Мы переливали пустоту, придавая ей различные формы. И стопка листов оказалась исписанной. Наконец, Бусыгин сделал знак коллеге, и тот вышел.

– София Александровна, может, поговорим начистоту?

            Он один справлялся с ролями доброго и злого полицейского. Следователь-универсал.

– Я не пойму, в чем вы меня подозреваете. Я торчала там, вместе со всеми, мерзла. Потом узнала, что Аванесова попала в аварию.

– Ну и что, что вы там торчали? Убийца тоже не сам взрывное устройство в кладовке мастерил и не сам в багажник запихивал. Он нанял профессионала. В наше время для совершения убийства нужна всего лишь определенная сумма дензнаков.

– Я ее не заказывала!

– Да вас никто и не подозревает. Просто мы должны все выяснить.

            Бусыгин взглянул мрачно. И я ему искренне посочувствовала – изо дня в день, из года в год одно и то же.

– Я не знаю, чем вам помочь, Сергей Сергеевич.

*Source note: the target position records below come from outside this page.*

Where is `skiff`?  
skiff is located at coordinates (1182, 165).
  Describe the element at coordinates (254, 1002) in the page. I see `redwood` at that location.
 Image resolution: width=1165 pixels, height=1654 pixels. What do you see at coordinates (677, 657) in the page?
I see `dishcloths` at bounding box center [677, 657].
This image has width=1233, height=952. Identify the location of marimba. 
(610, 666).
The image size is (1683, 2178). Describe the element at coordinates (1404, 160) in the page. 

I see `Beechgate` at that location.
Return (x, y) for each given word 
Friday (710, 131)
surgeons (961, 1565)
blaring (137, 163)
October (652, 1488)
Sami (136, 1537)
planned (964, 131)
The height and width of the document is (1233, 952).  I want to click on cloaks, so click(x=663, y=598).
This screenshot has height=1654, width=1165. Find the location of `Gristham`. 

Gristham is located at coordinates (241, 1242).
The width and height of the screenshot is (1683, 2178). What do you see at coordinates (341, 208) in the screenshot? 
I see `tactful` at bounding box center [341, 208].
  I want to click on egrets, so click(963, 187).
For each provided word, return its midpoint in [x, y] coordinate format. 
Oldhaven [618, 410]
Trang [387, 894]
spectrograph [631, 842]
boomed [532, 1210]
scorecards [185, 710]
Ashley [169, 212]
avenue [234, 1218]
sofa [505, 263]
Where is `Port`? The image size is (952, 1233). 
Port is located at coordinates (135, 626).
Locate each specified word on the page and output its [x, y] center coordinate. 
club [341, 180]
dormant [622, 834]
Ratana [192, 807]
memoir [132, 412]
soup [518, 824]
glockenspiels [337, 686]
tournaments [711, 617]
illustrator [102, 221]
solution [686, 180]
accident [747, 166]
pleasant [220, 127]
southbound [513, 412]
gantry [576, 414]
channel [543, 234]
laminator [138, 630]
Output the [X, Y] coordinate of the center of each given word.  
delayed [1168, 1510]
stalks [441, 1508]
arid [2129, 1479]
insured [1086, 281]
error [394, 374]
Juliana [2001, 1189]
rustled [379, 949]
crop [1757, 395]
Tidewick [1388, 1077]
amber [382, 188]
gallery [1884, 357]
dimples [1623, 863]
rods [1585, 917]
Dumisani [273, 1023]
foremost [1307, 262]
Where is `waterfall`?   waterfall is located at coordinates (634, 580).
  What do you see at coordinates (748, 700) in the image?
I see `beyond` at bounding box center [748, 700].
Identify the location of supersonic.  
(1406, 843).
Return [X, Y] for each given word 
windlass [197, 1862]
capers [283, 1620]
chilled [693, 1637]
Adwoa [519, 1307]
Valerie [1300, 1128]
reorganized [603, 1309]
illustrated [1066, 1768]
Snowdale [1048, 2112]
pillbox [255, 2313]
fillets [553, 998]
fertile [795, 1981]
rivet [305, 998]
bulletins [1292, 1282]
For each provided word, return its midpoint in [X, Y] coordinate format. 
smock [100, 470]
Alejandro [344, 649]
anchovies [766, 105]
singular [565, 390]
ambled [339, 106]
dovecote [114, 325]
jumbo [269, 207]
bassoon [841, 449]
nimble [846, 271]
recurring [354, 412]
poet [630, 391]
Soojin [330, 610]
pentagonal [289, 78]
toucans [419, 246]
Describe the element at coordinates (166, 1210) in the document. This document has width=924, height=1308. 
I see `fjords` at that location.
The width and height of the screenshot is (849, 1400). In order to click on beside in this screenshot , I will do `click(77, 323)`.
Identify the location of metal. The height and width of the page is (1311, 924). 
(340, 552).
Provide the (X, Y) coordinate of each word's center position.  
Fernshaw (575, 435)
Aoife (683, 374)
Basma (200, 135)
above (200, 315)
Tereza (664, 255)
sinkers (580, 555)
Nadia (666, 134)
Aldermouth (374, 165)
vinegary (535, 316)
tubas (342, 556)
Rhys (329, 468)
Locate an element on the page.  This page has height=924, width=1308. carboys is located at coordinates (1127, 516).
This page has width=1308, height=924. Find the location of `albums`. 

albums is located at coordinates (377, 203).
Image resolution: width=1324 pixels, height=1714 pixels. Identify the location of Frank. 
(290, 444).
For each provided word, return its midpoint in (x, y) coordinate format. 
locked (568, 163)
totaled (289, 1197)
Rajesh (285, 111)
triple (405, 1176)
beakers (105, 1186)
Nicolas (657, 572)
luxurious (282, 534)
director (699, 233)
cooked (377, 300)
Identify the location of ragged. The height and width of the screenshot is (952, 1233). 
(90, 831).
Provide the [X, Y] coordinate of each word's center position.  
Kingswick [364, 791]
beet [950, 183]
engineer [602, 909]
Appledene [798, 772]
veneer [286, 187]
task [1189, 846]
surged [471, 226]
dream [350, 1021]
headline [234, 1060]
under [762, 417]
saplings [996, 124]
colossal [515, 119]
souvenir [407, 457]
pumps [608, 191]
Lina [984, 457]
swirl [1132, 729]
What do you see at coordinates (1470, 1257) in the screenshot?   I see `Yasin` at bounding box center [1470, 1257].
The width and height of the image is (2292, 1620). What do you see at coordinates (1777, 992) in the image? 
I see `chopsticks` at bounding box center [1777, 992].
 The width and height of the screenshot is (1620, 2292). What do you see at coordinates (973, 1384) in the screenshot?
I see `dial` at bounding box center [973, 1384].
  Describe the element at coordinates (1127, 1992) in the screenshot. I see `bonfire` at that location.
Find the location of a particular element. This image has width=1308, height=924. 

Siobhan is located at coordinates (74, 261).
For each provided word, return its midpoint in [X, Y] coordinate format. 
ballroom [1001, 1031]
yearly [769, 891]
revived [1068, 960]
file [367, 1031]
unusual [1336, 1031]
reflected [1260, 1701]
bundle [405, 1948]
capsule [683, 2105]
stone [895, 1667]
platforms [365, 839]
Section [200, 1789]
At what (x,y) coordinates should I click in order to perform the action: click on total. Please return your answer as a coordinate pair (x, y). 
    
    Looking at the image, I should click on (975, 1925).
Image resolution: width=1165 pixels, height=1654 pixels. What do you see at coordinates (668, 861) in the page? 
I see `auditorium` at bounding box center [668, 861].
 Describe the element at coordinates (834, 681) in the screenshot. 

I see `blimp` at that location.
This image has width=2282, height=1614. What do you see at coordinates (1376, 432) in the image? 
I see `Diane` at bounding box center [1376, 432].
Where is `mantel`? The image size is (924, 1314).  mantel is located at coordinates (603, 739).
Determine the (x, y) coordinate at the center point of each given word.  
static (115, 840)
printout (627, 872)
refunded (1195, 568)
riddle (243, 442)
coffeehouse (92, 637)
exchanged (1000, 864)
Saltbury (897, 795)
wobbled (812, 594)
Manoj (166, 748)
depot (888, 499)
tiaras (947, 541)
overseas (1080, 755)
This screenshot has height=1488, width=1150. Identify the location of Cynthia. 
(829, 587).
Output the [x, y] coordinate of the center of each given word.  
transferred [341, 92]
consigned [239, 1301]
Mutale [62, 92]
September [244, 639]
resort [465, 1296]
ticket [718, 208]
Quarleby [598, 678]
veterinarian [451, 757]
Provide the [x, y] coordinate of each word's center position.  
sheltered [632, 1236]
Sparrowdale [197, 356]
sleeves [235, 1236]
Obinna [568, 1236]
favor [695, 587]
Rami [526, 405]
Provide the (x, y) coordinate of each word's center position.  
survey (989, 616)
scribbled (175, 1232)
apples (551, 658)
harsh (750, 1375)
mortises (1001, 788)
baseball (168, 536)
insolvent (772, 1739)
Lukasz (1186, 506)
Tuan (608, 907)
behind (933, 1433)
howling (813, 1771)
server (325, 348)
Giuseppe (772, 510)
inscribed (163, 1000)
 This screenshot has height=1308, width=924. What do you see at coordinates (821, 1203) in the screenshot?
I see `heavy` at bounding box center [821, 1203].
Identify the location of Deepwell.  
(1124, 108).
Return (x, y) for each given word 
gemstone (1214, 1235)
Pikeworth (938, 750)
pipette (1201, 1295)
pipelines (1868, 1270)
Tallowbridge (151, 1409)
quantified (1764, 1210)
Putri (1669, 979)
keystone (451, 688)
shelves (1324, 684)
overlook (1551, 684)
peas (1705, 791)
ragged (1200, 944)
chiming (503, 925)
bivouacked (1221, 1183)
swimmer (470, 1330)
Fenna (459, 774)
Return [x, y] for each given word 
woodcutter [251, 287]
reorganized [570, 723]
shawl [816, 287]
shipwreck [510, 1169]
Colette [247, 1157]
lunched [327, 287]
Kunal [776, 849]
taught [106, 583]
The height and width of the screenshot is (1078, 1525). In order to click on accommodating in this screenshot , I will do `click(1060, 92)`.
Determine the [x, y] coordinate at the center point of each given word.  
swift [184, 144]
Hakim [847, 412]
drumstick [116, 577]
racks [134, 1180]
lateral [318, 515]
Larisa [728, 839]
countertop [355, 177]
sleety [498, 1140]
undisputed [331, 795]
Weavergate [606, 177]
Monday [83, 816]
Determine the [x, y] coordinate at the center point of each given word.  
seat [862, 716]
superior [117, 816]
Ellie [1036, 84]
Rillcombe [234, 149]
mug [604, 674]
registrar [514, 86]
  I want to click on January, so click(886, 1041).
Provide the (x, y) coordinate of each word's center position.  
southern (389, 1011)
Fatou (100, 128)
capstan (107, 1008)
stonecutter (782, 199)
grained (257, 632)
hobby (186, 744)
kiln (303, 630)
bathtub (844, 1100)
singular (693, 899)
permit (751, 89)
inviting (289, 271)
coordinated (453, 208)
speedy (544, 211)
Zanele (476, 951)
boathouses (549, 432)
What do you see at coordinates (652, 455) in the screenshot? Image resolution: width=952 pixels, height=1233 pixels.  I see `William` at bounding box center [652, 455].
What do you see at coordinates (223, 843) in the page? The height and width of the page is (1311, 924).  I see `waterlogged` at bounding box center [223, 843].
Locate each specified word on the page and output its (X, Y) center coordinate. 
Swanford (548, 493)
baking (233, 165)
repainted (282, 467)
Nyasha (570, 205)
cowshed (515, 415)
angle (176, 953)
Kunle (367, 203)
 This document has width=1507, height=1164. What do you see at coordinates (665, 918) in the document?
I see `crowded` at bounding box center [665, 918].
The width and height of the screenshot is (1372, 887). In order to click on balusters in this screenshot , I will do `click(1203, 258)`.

– Мне? И мне, и следствию, и самим себе. Вы все – очень странная компания. Я впервые такое вижу. Вы друзья этого Горчакова, но между собой не друзья, а сотрудники какого-то предприятия, какие-то контрабандисты. Что вы скрываете? Какие тайны? Его значение для потомков? Для истории? Мемуары о нем пишете?

– Он вам не нравится?

– Почему не нравится? Нравится. Вы здравомыслящий человек, Соня (позвольте), и я могу говорить с вами прямо. Я уверен, что тот, кто заказал это убийство, сводил счеты не с Аванесовым, не с его супермаркетами или оптовым рынком. Сейчас, слава Богу, не девяностые, и город у нас в этом отношении тихий. Думаю, этим преступником двигала ревность, а значит, та самая любовь к Горчакову, о которой вы мне тут пытаетесь втолковать. Это я вам говорю – по своему много-многолетнему опыту.